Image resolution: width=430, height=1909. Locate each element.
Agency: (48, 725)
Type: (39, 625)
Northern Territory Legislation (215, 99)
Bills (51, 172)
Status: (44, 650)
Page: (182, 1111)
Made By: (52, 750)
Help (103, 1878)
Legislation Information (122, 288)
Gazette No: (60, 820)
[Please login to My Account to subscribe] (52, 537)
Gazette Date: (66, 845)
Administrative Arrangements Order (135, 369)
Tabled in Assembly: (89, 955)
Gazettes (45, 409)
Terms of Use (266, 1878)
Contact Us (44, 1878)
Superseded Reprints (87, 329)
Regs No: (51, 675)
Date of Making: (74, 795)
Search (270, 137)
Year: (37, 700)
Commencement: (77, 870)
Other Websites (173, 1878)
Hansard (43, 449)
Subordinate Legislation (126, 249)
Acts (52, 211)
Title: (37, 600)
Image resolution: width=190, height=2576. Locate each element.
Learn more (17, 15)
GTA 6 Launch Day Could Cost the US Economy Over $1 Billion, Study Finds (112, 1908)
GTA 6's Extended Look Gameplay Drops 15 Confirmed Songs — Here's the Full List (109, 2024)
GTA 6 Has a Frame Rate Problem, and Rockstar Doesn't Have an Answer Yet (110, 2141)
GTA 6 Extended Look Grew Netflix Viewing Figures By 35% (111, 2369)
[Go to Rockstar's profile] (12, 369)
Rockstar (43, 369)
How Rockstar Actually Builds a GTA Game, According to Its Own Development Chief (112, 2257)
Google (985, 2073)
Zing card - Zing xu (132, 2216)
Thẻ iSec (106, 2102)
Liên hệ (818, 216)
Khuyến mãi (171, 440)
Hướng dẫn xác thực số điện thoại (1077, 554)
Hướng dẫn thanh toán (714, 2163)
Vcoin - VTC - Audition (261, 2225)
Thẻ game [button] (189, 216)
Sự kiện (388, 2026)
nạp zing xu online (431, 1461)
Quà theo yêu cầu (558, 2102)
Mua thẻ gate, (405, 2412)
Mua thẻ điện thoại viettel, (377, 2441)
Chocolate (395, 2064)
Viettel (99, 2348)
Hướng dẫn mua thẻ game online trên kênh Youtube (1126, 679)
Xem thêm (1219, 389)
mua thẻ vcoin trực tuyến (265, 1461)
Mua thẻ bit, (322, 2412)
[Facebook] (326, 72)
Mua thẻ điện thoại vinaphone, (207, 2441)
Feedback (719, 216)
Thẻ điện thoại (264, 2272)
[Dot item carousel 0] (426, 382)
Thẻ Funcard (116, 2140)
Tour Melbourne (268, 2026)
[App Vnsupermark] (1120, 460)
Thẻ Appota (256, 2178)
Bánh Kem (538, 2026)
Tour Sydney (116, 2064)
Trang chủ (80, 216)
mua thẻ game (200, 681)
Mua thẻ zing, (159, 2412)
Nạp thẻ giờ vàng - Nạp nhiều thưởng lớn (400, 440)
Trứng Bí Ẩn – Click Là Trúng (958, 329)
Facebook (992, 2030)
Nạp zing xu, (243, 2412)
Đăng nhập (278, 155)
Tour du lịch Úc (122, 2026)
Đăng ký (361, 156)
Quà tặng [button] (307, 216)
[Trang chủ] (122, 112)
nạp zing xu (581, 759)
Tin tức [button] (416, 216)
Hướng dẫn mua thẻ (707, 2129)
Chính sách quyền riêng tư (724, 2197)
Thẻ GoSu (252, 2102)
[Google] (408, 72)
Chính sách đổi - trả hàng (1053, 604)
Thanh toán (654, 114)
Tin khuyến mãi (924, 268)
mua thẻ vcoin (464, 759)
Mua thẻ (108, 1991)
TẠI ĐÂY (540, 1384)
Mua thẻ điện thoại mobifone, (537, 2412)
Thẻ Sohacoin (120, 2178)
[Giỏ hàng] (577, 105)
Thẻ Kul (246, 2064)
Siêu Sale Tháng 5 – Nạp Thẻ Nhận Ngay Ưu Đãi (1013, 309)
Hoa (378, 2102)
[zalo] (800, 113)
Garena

YOUR INSTRUCTIONS: Retype each of the preceding records exactly as printed.

ANSWER AREA:
Image resolution: width=430, height=1909. Locate each element.
Agency: (48, 725)
Type: (39, 625)
Northern Territory Legislation (215, 99)
Bills (51, 172)
Status: (44, 650)
Page: (182, 1111)
Made By: (52, 750)
Help (103, 1878)
Legislation Information (122, 288)
Gazette No: (60, 820)
[Please login to My Account to subscribe] (52, 537)
Gazette Date: (66, 845)
Administrative Arrangements Order (135, 369)
Tabled in Assembly: (89, 955)
Gazettes (45, 409)
Terms of Use (266, 1878)
Contact Us (44, 1878)
Superseded Reprints (87, 329)
Regs No: (51, 675)
Date of Making: (74, 795)
Search (270, 137)
Year: (37, 700)
Commencement: (77, 870)
Other Websites (173, 1878)
Hansard (43, 449)
Subordinate Legislation (126, 249)
Acts (52, 211)
Title: (37, 600)
Image resolution: width=190, height=2576. Locate each element.
Learn more (17, 15)
GTA 6 Launch Day Could Cost the US Economy Over $1 Billion, Study Finds (112, 1908)
GTA 6's Extended Look Gameplay Drops 15 Confirmed Songs — Here's the Full List (109, 2024)
GTA 6 Has a Frame Rate Problem, and Rockstar Doesn't Have an Answer Yet (110, 2141)
GTA 6 Extended Look Grew Netflix Viewing Figures By 35% (111, 2369)
[Go to Rockstar's profile] (12, 369)
Rockstar (43, 369)
How Rockstar Actually Builds a GTA Game, According to Its Own Development Chief (112, 2257)
Google (985, 2073)
Zing card - Zing xu (132, 2216)
Thẻ iSec (106, 2102)
Liên hệ (818, 216)
Khuyến mãi (171, 440)
Hướng dẫn xác thực số điện thoại (1077, 554)
Hướng dẫn thanh toán (714, 2163)
Vcoin - VTC - Audition (261, 2225)
Thẻ game [button] (189, 216)
Sự kiện (388, 2026)
nạp zing xu online (431, 1461)
Quà theo yêu cầu (558, 2102)
Mua thẻ gate, (405, 2412)
Mua thẻ điện thoại viettel, (377, 2441)
Chocolate (395, 2064)
Viettel (99, 2348)
Hướng dẫn mua thẻ game online trên kênh Youtube (1126, 679)
Xem thêm (1219, 389)
mua thẻ vcoin trực tuyến (265, 1461)
Mua thẻ bit, (322, 2412)
[Facebook] (326, 72)
Mua thẻ điện thoại vinaphone, (207, 2441)
Feedback (719, 216)
Thẻ điện thoại (264, 2272)
[Dot item carousel 0] (426, 382)
Thẻ Funcard (116, 2140)
Tour Melbourne (268, 2026)
[App Vnsupermark] (1120, 460)
Thẻ Appota (256, 2178)
Bánh Kem (538, 2026)
Tour Sydney (116, 2064)
Trang chủ (80, 216)
mua thẻ game (200, 681)
Mua thẻ zing, (159, 2412)
Nạp thẻ giờ vàng - Nạp nhiều thưởng lớn (400, 440)
Trứng Bí Ẩn – Click Là Trúng (958, 329)
Facebook (992, 2030)
Nạp zing xu, (243, 2412)
Đăng nhập (278, 155)
Tour du lịch Úc (122, 2026)
Đăng ký (361, 156)
Quà tặng [button] (307, 216)
[Trang chủ] (122, 112)
nạp zing xu (581, 759)
Tin tức [button] (416, 216)
Hướng dẫn mua thẻ (707, 2129)
Chính sách quyền riêng tư (724, 2197)
Thẻ GoSu (252, 2102)
[Google] (408, 72)
Chính sách đổi - trả hàng (1053, 604)
Thanh toán (654, 114)
Tin khuyến mãi (924, 268)
mua thẻ vcoin (464, 759)
Mua thẻ (108, 1991)
TẠI ĐÂY (540, 1384)
Mua thẻ điện thoại mobifone, (537, 2412)
Thẻ Sohacoin (120, 2178)
[Giỏ hàng] (577, 105)
Thẻ Kul (246, 2064)
Siêu Sale Tháng 5 – Nạp Thẻ Nhận Ngay Ưu Đãi (1013, 309)
Hoa (378, 2102)
[zalo] (800, 113)
Garena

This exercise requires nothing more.